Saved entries
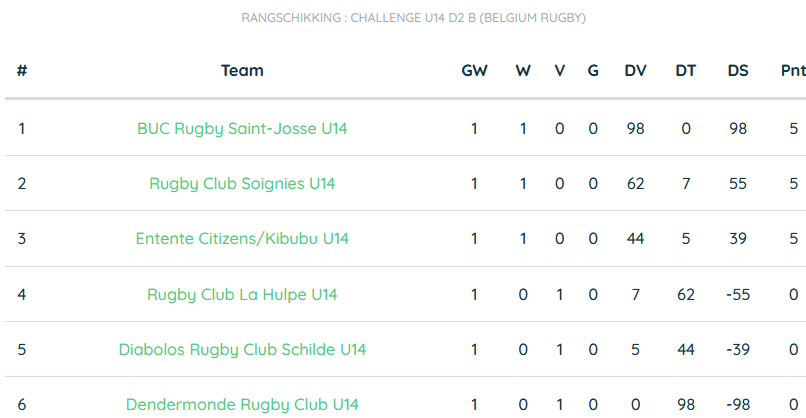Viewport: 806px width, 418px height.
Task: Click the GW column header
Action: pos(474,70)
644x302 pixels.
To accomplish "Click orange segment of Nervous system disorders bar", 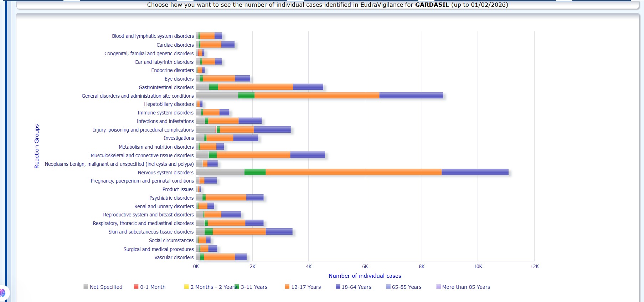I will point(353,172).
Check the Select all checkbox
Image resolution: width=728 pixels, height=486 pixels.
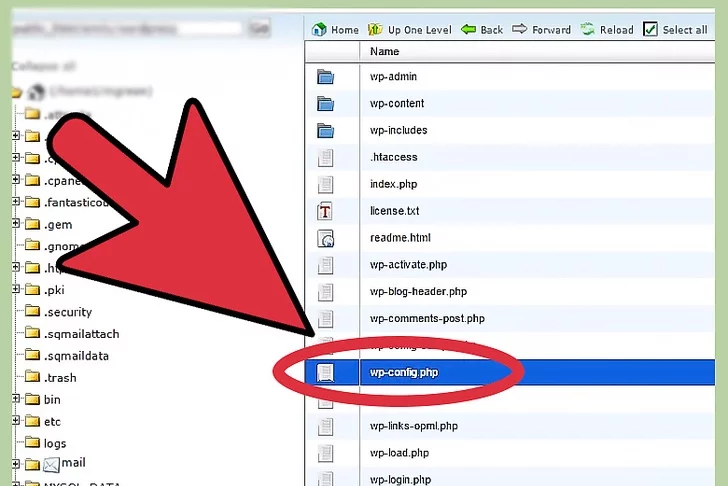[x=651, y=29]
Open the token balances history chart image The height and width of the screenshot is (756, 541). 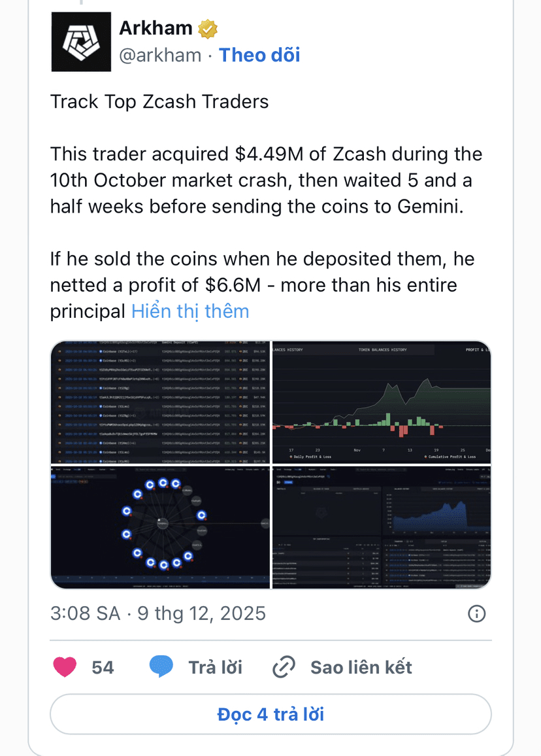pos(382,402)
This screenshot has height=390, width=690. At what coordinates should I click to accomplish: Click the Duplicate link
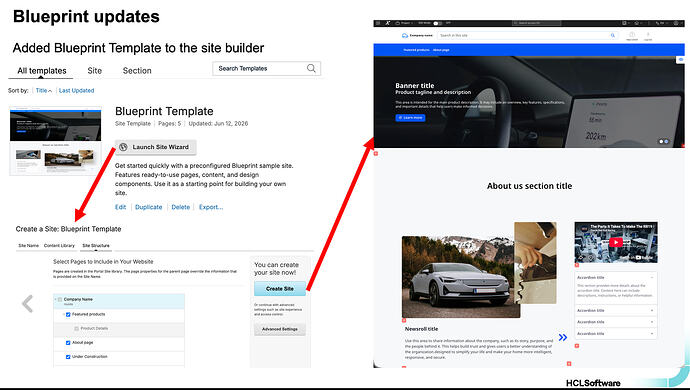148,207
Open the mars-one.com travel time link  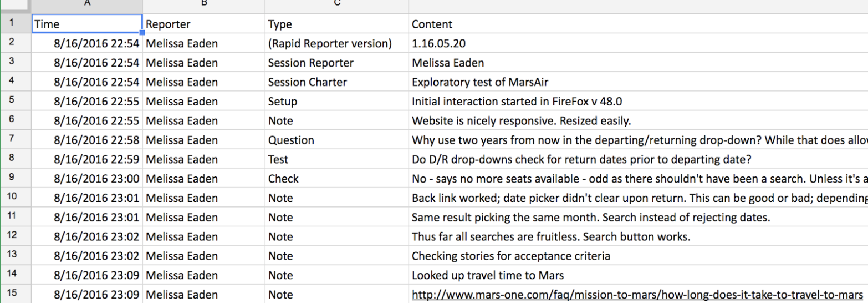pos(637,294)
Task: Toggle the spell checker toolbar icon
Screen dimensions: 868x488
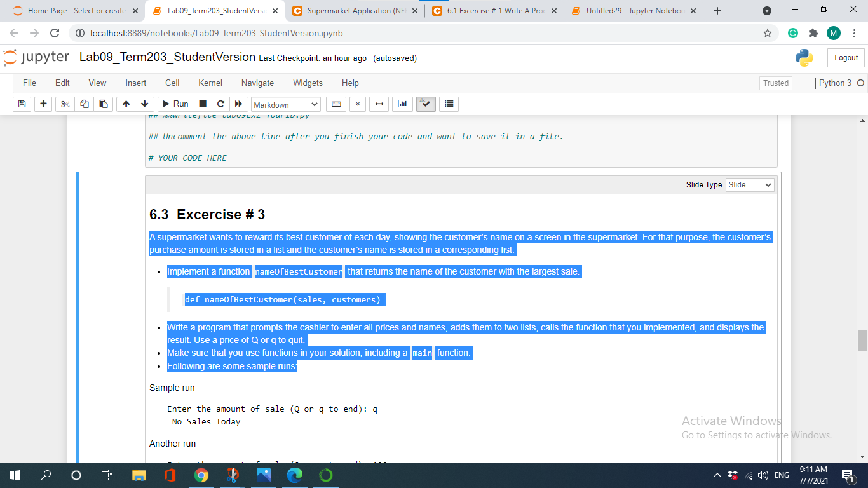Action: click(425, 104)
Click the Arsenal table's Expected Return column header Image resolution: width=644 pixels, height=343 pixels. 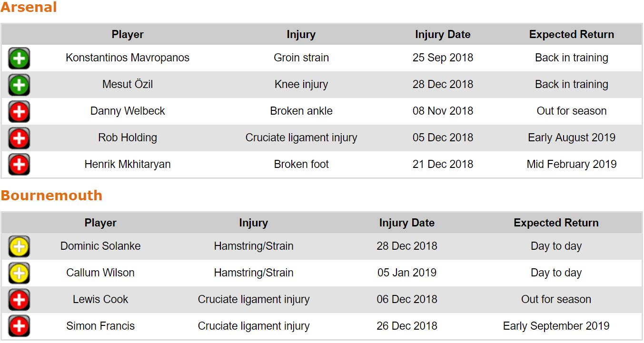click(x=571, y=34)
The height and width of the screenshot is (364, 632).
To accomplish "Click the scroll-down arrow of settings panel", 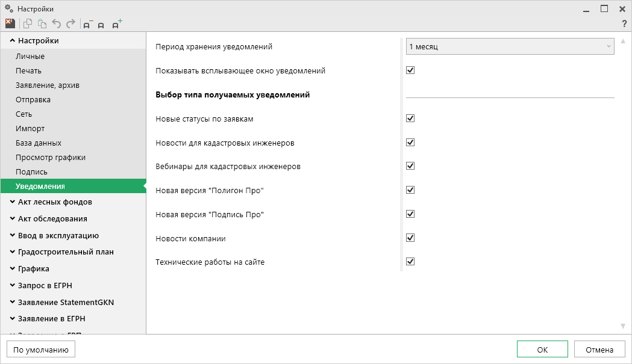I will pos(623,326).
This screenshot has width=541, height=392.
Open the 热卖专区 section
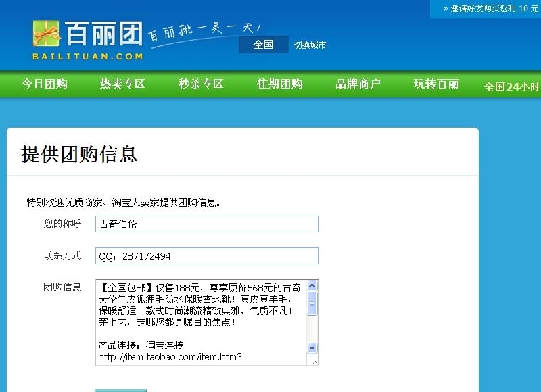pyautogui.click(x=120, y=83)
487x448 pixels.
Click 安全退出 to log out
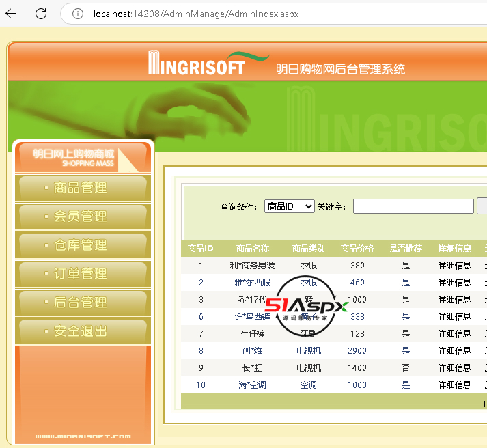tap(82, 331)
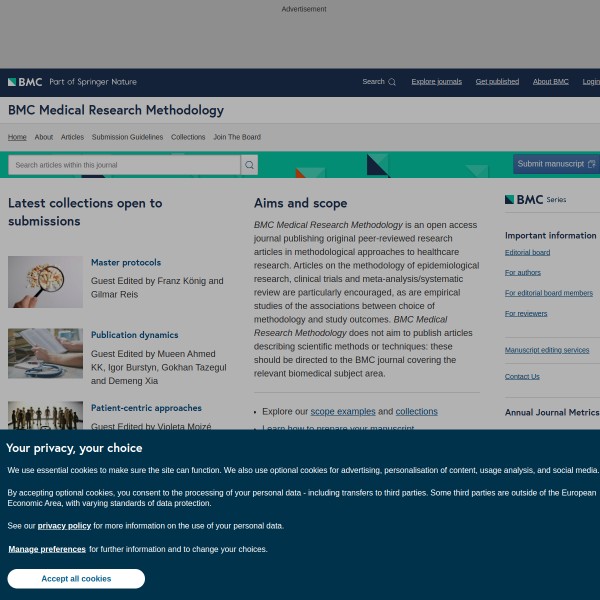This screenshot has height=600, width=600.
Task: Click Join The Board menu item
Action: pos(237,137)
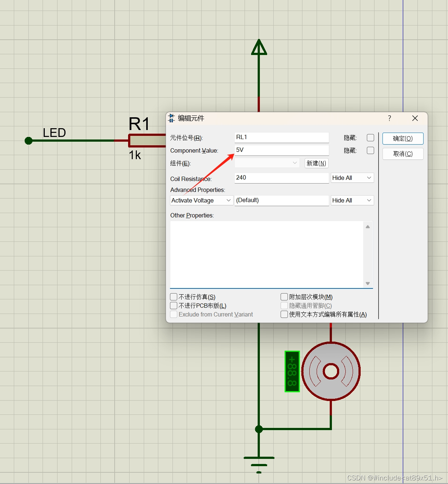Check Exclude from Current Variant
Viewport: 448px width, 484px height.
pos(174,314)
--
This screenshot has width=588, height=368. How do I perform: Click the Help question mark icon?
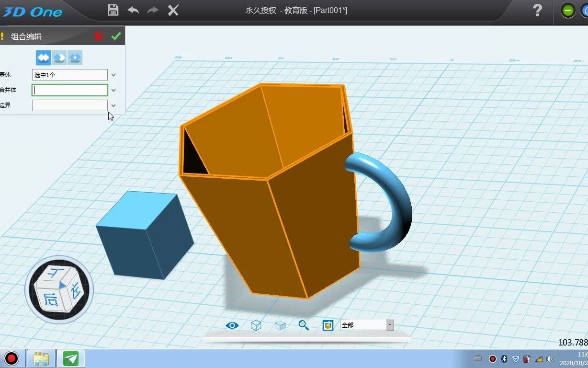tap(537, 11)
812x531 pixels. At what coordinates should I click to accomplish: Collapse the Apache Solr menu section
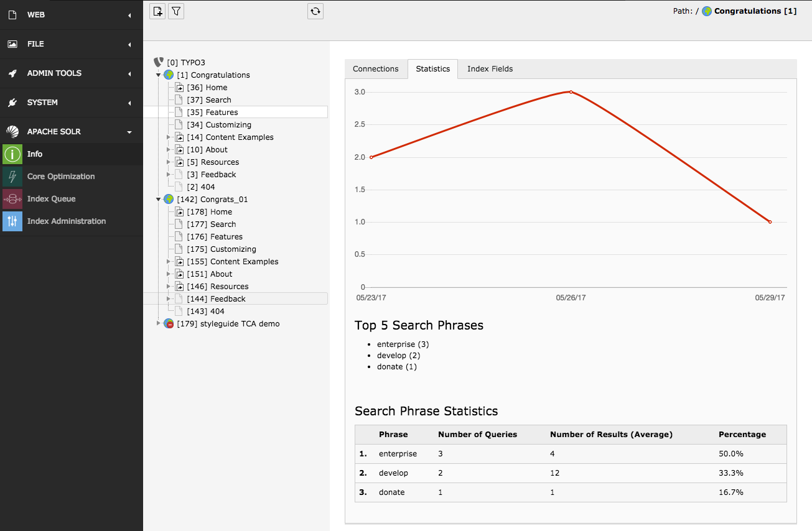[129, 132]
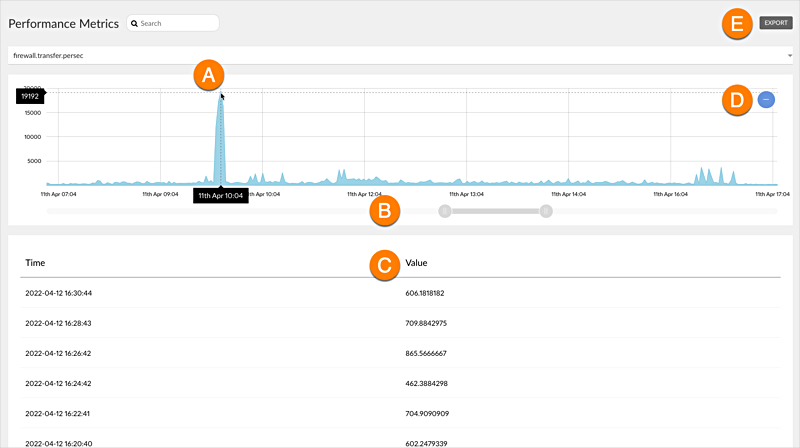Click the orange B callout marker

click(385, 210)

What you will do: Only the lines above starting with the line with "This screenshot has width=541, height=392." and going on through the line with "487x448 pixels." belong in the answer; repeat them exactly, minus any picture.

Written answer:
This screenshot has width=541, height=392.
Open the 热卖专区 section
pyautogui.click(x=120, y=83)
487x448 pixels.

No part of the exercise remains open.